Os tempos da Festa das Neves
A primeira “festa das neves” que eu vi foi em Pilar; sem rodas gigantes, com carrossel empurrado pelo dono, girando em torno de um jovem sanfoneiro. Preferia esse divertimento à canoa, que dava frio na barriga, com suas subidas e descidas bruscas, levando o estômago pra perto da boca. Maior atração ainda era a chegada das enormes pedras de gelo, trazidas da capital pela “sopa” de Itabaiana; enroladas em estopa e pó de serra, para, à noite, esfriarem as bebidas da festa. Era privilégio tocar aquelas pedras ou experimentar sua raspa em refrescos coloridos. Isso foi lembrado pelo filme, de Werner Herzog, onde "Fritzcarraldo", assim chamado pelos nativos, fabrica enormes gelos, trocando-os por ouro e pelo trabalho escravo para os índios desfrutarem, temporariamente, essas esquisitas lajes frias contra o calor.
Via-se a magia nas bolas de festa, misteriosamente, voando pelas nuvens, céus adentro. A magia desapareceu quando, o vendedor de bolas foi visto misturando ácido sulfúrico com o zinco dos vazios tubos de pasta dental, encontrados pelo chão das ruas de barro, para obter hidrogênio.

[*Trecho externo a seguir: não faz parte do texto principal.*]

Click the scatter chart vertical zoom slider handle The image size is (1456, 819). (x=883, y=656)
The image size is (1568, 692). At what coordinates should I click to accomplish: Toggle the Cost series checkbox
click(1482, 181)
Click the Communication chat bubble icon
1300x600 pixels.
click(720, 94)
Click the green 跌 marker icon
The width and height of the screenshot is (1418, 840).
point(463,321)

A segunda maior quermesse, em Itabaiana. Os balanços e os carrosséis tinham avançado, interessando a adultos. Maior também o “pavilhão”, onde se leiloavam de galetos a carneiros. Enfileiravam-se barracas, roletas, tiro ao alvo, casinhas de coelho, pirâmides de latas derrubadas por bolas de meia e até homem que virava macaco. Então descobri na quermesse conquistas amorosas, troca de bilhetes, piscar de olhos ou furtivo “flirt”; livro de ouro para pintar , tirar goteiras da Igreja ou consertar o sino rachado. Em 1959, na Rua General Osório e adjacências, da pompa à “bagaceira”, conheci a verdadeira Festa das Neves. Cabiam dentro dela as do interior. As crianças de hoje não saberão contar a Festa das Neves do seu tempo; preferirão o shopping à festa de rua, como consumo fosse coisa da meninice.